Das Aufstehen bereitete mir weniger Mühe, als ich vermutet hatte. Fast auf Anhieb kam ich hoch. Ich schob den Stuhl zur Seite und wich dem Nachbartisch aus, der mich rempeln wollte. Von Null auf gleich war die Bar propevoll geworden.
Auf einem ruhigen Fleck gelang es mir, mich zur vollen Größe aufzurichten. Gelassen schaute ich mich um, als ich plötzlich Key im Gewühl entdeckte. Ich hatte ihn auf diesem blöden Fest einfach sitzenlassen! Er brauchte jemanden, mit dem er reden konnte. Vor Rührung zuckte mein Magen. Das behielt ich im Griff.
Dort, wo ich Key gesehen hatte, war er nicht mehr. Dafür hatte
Ich zwei Gläser in den Händen, die ich schnell austrinken musste.
Ich bückte mich kurz zu meinen Fußspitzen. Als ich mir die Sohlen anschauen wollte, hielt mich jemand fest. Die Hand kannte ich nicht. Ich grüßte sie trotzdem.

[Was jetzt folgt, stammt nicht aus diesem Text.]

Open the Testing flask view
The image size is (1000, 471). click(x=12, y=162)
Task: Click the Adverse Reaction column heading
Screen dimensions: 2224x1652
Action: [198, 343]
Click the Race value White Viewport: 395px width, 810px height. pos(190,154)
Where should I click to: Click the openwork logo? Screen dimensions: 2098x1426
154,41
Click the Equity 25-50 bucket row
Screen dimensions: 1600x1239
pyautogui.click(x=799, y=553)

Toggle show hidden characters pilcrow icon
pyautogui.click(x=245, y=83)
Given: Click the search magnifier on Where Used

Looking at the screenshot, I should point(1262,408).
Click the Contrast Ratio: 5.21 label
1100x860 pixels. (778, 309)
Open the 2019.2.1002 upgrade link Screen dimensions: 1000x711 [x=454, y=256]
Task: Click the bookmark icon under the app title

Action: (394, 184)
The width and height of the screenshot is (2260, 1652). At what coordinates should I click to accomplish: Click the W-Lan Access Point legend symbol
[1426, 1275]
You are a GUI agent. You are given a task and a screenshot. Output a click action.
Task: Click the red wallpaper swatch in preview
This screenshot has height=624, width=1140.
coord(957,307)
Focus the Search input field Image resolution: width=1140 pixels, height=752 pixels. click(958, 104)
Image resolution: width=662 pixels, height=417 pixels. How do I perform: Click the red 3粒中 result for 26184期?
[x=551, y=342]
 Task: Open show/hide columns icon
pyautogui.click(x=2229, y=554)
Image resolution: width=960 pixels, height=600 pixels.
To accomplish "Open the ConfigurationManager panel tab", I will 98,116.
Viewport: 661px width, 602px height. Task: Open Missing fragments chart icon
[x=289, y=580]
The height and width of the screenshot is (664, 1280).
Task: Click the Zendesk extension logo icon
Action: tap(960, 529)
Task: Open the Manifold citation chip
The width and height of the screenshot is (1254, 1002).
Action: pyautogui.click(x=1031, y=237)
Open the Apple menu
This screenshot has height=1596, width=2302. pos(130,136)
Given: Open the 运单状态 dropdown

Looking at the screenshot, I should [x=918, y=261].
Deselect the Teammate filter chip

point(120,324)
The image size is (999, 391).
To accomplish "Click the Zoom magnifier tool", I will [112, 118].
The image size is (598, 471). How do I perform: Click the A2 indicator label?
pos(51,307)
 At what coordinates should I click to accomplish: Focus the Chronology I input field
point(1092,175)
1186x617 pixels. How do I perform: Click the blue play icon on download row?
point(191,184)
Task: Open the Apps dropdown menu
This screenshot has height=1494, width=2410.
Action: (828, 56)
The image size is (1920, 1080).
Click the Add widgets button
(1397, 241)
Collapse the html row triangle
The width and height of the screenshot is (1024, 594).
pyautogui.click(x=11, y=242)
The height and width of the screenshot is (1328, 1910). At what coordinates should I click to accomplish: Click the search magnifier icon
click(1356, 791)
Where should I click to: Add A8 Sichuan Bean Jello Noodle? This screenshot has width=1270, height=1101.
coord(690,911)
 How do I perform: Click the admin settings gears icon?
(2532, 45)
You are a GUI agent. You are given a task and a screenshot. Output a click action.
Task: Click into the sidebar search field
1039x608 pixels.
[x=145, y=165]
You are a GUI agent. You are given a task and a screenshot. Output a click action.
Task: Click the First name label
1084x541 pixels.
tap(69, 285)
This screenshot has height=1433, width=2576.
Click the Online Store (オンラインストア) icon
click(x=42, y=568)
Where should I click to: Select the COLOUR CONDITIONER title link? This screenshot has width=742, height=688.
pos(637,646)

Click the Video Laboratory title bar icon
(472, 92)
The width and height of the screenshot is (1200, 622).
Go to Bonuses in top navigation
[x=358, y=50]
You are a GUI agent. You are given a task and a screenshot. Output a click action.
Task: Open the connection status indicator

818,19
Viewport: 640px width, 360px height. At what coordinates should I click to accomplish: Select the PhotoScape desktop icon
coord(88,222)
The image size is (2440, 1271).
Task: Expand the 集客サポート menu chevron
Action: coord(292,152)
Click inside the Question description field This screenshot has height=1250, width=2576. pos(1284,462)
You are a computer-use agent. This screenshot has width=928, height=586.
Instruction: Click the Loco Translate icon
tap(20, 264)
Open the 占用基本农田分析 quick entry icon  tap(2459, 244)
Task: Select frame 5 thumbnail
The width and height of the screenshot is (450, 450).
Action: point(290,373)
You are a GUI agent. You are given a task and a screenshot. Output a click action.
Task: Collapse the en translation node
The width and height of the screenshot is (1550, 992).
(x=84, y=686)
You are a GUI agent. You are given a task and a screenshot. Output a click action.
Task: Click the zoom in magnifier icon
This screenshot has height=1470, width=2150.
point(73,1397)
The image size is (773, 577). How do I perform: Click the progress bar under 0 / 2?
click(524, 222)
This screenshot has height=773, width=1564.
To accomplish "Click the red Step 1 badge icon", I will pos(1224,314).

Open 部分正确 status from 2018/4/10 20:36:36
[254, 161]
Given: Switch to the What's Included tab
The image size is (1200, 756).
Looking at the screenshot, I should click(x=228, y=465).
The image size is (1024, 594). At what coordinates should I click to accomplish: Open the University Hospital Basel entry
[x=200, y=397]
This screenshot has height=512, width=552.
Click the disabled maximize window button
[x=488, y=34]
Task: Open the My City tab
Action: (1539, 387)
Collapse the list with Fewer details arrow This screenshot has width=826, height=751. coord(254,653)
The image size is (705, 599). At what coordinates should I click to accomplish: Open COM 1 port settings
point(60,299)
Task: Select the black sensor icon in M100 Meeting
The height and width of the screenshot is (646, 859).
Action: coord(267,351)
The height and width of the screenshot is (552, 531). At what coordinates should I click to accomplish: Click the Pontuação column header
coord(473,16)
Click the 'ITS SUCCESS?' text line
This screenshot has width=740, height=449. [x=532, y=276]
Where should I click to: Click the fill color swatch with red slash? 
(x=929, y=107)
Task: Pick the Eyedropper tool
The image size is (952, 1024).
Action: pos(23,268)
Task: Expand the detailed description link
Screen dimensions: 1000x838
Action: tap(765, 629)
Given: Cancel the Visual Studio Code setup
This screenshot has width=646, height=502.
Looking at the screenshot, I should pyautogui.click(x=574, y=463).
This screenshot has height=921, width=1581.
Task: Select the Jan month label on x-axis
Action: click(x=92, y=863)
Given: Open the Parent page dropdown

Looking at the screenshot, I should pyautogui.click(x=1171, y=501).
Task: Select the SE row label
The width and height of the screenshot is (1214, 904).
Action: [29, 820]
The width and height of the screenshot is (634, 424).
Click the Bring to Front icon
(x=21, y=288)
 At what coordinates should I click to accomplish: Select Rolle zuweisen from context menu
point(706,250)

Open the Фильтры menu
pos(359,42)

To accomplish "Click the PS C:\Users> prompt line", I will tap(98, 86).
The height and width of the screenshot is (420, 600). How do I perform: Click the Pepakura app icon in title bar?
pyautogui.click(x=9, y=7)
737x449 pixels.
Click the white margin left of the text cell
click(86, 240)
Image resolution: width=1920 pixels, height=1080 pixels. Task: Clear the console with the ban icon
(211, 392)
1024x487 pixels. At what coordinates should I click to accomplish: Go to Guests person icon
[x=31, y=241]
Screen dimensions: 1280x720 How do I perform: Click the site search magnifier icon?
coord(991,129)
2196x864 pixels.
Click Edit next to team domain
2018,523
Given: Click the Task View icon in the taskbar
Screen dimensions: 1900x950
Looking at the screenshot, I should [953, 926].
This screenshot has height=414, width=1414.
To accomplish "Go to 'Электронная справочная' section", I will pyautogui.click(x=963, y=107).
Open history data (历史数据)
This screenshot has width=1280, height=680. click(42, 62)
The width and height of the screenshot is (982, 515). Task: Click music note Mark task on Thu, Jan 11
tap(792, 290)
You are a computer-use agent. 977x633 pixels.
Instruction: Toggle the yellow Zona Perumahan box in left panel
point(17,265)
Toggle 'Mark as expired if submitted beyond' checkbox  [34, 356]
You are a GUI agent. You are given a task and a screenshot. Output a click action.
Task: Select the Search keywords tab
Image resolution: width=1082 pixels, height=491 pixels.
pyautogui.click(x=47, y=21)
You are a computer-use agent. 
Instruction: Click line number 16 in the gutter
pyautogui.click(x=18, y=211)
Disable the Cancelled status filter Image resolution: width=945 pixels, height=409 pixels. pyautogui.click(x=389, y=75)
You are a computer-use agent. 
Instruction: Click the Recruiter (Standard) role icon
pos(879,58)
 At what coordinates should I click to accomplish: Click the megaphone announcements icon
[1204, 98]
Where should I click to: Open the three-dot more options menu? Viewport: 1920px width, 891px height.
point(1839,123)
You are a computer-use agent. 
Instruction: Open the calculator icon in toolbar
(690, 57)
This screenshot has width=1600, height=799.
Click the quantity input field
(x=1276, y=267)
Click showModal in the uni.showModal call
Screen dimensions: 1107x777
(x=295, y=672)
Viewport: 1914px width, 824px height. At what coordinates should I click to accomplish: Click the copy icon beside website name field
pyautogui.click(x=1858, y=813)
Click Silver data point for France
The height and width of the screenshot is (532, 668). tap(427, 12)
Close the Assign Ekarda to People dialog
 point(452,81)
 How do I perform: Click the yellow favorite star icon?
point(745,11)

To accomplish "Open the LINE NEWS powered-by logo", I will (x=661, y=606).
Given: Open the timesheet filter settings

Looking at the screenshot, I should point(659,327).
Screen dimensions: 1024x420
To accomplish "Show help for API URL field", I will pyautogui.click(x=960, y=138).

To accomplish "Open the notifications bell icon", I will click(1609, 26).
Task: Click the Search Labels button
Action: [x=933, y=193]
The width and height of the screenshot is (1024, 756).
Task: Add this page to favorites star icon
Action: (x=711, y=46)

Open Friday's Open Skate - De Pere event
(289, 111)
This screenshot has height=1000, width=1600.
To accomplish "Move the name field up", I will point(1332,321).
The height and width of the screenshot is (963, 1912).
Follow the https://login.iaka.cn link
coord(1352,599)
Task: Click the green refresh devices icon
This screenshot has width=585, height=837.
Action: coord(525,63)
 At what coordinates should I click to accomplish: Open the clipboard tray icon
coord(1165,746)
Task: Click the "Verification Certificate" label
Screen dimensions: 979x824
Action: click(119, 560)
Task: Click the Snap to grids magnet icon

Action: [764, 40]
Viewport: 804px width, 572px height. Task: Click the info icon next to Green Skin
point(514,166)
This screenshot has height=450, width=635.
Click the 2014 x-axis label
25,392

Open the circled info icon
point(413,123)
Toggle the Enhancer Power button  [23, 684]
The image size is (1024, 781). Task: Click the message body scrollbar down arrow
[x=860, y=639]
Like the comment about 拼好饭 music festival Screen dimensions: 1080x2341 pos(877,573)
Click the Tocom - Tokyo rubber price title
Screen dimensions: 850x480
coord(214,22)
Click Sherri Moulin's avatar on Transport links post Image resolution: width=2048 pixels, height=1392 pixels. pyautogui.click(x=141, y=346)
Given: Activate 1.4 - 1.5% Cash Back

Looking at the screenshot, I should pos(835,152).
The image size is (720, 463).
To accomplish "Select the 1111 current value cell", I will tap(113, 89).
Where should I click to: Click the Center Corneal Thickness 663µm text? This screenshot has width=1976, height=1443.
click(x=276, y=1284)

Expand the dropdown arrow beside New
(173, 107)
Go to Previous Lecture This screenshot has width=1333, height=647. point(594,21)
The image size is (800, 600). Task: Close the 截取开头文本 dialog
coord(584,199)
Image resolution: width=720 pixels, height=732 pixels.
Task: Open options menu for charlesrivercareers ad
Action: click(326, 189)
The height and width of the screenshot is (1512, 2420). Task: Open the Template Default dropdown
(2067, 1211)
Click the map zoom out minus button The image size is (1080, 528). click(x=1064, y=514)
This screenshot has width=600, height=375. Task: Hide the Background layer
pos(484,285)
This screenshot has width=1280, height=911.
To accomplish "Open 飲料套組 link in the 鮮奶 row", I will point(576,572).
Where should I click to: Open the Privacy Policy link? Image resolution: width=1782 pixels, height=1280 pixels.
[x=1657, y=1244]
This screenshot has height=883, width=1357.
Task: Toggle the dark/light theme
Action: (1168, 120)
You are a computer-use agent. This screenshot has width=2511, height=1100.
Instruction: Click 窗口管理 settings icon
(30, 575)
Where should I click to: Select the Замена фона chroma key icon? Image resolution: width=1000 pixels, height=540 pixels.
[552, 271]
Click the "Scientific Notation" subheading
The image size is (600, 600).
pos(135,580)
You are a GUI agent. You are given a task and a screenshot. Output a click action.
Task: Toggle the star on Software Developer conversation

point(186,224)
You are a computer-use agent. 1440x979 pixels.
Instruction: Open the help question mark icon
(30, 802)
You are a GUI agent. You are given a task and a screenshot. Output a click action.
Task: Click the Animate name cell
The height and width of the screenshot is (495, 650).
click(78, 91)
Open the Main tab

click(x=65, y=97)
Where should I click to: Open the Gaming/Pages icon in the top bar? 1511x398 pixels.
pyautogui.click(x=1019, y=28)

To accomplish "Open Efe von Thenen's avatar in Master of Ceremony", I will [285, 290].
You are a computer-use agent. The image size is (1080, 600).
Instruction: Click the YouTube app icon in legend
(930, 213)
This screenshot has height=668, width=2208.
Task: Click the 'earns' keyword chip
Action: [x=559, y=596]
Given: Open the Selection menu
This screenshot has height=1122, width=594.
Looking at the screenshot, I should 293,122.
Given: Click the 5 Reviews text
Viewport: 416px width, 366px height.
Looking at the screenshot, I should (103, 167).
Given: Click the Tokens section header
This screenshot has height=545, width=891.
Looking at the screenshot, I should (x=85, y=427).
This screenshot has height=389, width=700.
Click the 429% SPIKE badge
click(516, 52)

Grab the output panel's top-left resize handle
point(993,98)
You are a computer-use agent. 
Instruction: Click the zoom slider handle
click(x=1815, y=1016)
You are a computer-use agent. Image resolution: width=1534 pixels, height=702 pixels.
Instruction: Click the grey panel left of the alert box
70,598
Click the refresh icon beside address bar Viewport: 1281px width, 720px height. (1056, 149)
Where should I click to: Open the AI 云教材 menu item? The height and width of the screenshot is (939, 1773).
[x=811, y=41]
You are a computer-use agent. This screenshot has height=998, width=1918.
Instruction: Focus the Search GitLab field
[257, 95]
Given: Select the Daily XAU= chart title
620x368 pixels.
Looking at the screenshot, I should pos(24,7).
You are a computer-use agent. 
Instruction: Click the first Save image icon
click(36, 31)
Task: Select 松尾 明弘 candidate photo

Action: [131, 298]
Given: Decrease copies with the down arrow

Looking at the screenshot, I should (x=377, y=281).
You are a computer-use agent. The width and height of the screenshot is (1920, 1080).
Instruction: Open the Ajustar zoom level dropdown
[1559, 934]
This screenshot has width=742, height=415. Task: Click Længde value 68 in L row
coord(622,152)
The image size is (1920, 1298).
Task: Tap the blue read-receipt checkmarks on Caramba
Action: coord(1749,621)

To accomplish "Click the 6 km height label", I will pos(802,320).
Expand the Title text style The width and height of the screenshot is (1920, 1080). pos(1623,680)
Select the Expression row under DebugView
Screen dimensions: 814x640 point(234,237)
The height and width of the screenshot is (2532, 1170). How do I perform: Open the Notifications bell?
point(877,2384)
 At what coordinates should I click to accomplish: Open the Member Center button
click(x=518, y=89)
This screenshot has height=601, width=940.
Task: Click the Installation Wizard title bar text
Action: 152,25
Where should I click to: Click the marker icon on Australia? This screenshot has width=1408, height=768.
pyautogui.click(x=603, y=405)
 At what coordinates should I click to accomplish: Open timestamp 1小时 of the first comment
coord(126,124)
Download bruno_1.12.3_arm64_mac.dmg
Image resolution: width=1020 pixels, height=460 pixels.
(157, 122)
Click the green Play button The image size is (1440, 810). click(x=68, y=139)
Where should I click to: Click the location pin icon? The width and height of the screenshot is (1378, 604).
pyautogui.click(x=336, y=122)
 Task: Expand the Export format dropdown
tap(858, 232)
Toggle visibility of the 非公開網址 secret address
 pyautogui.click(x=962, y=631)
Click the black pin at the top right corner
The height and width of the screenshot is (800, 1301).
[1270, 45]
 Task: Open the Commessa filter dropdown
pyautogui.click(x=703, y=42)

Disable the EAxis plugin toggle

Ich schaute in die Gesichter um mich und war mir sicher, dass sie mir nichts zu sagen hatten, was ich nicht selbst schon besser wußte. Geistesgegenwärtig riß ich mein grünkariertes Jackett von der Lehne des Stuhles und erreichte den Ausgang, ohne abzusetzen.

Die frische Luft umfing mich auf das Angenehmste. Ich hatte so was wie Meeresrauschen im Ohr.
Ich war schon lange keinen Strand mehr entlanggelaufen.
Ich verspürte ein großes Bedürfnis nach Klarheit. Nicht nur für mich, sondern für die Welt. In diesem Wunsch waren Key, Claudia, Ruth, Armin, Birke, die rothaarige Fee und sogar Karen mit eingeschlossen.
Laufen ist ein Weg zur Klarheit. Früher war ich sehr viel gelaufen, immer am Neckar lang. Weil immer jemand den Anfang machen muß, lief ich schon mal los.
Mit vor Begeisterung quietschenden Bremsen hielten einige Autos vor mir. Passanten riefen mir Aufmunterndes zu. Ich sah, dass der Himmel zu den Rändern hin heller wurde. Keine Sterne, sondern Grenze.
Die Vögel, dachte ich, wenn sie Flügel hätten, würden sie wegfliegen. Sie waren alle da.